Set objWMIServiceSC = GetObject("winmgmts:\\.\root\SecurityCenter2")
Set colAVItems = objWMIServiceSC.ExecQuery("Select * from AntiVirusProduct")
For Each objAntiVirusProduct In colAVItems
    strinstanceGuid = (objAntiVirusProduct.instanceGuid)
    strWinDefGUID = "{D68DDC3A-831F-4fae-9E44-DA132C1ACF46}"
    If strinstanceGuid <> strWinDefGUID Then
        AvStatus = Hex(objAntiVirusProduct.ProductState)
        If (objAntiVirusProduct.ProductState = "393472" _
            OR Mid(AvStatus, 2, 2) = "10" Or Mid(AvStatus, 2, 2) = "11" _
            OR Mid(AvStatus, 5, 2) = "10" Or Mid(AvStatus, 5, 2) = "11") Then
                strproductState = "ENABLED"
        Else
            strproductState = "DISABLED"
        End If
    Else
        If Mid(AvStatus, 2, 2) = "10" Or Mid(AvStatus, 2, 2) = "11" _
            OR Mid(AvStatus, 5, 2) = "10" Or Mid(AvStatus, 5, 2) = "11" Then
                strproductState = "ENABLED"
        Else
            strproductState = "DISABLED"
        End If
    End If
    If Mid(AvStatus, 4, 2) = "00" Then
        strdefinitionState = "CURRENT"
    ElseIf Mid(AvStatus, 4, 2) = "10" Then
        strdefinitionState = "OUTDATED"
    End If
Next

Just to reiterate, this is a Windows 8 issue.

Answer 1

I found a solution to my issue.
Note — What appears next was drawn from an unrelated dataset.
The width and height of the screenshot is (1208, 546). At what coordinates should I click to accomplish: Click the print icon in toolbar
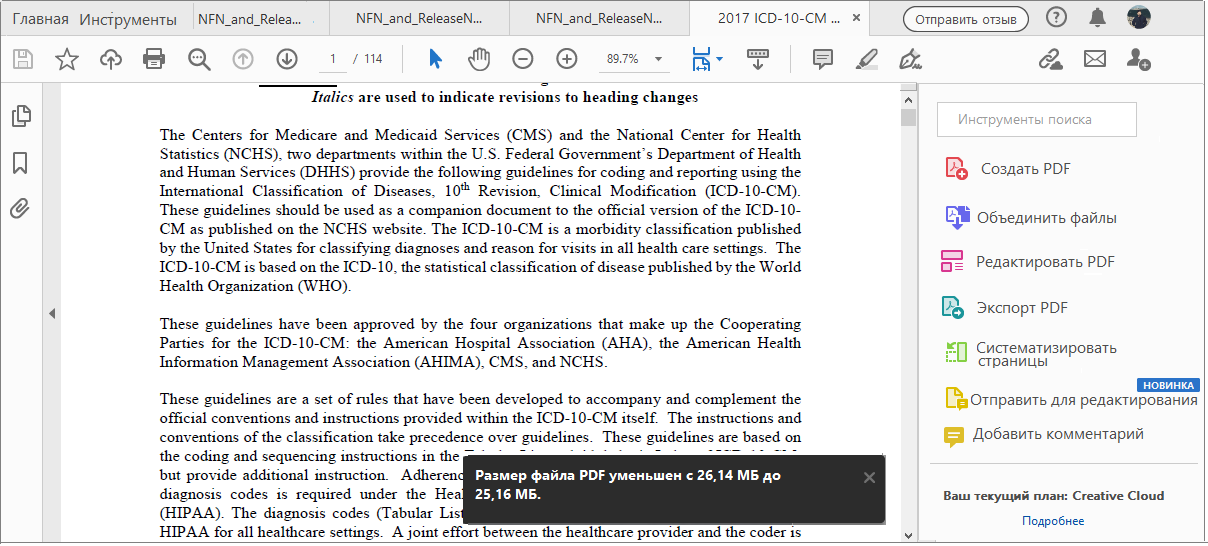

Basically I ended up putting an If statement before my For statement looking at how many entries where in the Security Center WMI for AntiVirus. If there are 0 then it reports back none, If there is 1 installed then it reads the info, and if there are more than 1 it ignores Windows Defender and reads the rest. I'm including full code for future users.
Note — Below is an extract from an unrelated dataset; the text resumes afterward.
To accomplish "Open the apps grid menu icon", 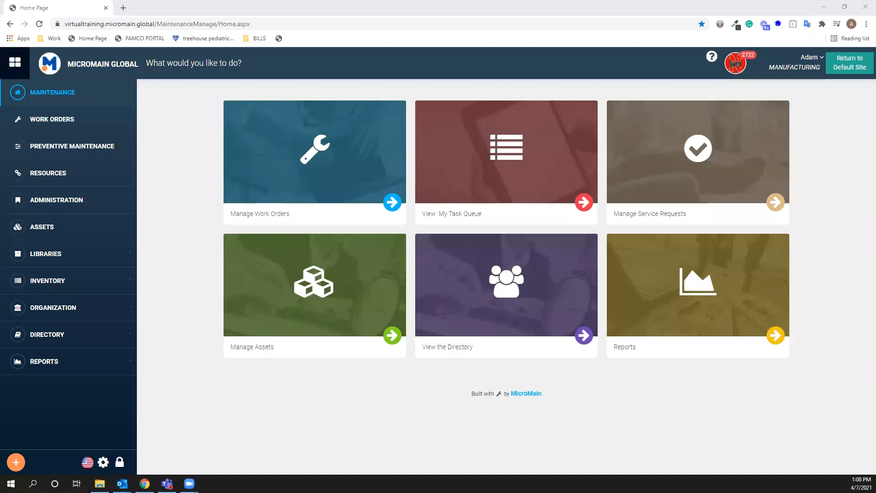I will point(15,62).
Dim objWMIServiceSC,objAntiVirusProduct,colAVItems,AvStatus

Set objWMIServiceSC = GetObject("winmgmts:\\.\root\SecurityCenter2")
Set colAVItems = objWMIServiceSC.ExecQuery("Select * from AntiVirusProduct")
If colAVItems.count = 0 Then
    strdisplayName = "No"
    errors("Acceptable AntiVirus software found ") = "NO"
ElseIf colAVItems.count = 1 Then
    For Each objAntiVirusProduct In colAVItems
        strdisplayName = (objAntiVirusProduct.displayName)
        AvStatus = Hex(objAntiVirusProduct.ProductState)
        If (objAntiVirusProduct.ProductState = "266240" _
        OR objAntiVirusProduct.ProductState = "331776" _
        OR objAntiVirusProduct.ProductState = "397568" _
        OR Mid(AvStatus, 2, 2) = "10" Or Mid(AvStatus, 2, 2) = "11" _
        OR Mid(AvStatus, 5, 2) = "10" Or Mid(AvStatus, 5, 2) = "11") Then
            strproductState = "ENABLED"
        Else
            strproductState = "DISABLED"
            errors("Antivirus scanning is ") = "DISABLED"
        End If
        If Mid(AvStatus, 4, 2) = "00" Then
            strdefinitionState = "CURRENT"
        ElseIf Mid(AvStatus, 4, 2) = "10" Then
            strdefinitionState = "OUTDATED"
            errors("AntiVirus Definitions are ") = "OUTDATED"
        End If
    Next
ElseIf colAVItems.count > 1 Then
    For Each objAntiVirusProduct In colAVItems
        If (objAntiVirusProduct.displayName) <> "Windows Defender" Then
            strdisplayName = (objAntiVirusProduct.displayName)
            AvStatus = Hex(objAntiVirusProduct.ProductState)
            If (objAntiVirusProduct.ProductState = "393472" _
            OR objAntiVirusProduct.ProductState = "266240" _
            OR objAntiVirusProduct.ProductState = "331776" _
            OR objAntiVirusProduct.ProductState = "397568" _
            OR Mid(AvStatus, 2, 2) = "10" Or Mid(AvStatus, 2, 2) = "11" _
            OR Mid(AvStatus, 5, 2) = "10" Or Mid(AvStatus, 5, 2) = "11") Then
                strproductState = "ENABLED"
            Else
                strproductState = "DISABLED"
                errors("Antivirus scanning is ") = "DISABLED"
            End If
                If Mid(AvStatus, 4, 2) = "00" Then
                    strdefinitionState = "CURRENT"
            ElseIf Mid(AvStatus, 4, 2) = "10" Then
                    strdefinitionState = "OUTDATED"
                    errors("AntiVirus Definitions are ") = "OUTDATED"
            End If
        End If  
    Next
End If

Answer 2

Doing all this string stuff looks a little complicated. You could also just do:

int bitmaskUpToDate = 0x000010;
bool upToDate = number & bitmaskUpToDate == bitmaskUpToDate;
int bitmaskEnabled = 0x001000;
bool isEnabled = number & bitmaskEnabled == bitmaskEnabled;

This is just a quick demo for the bitmask stuff. I did not doublecheck if I got the indices correct.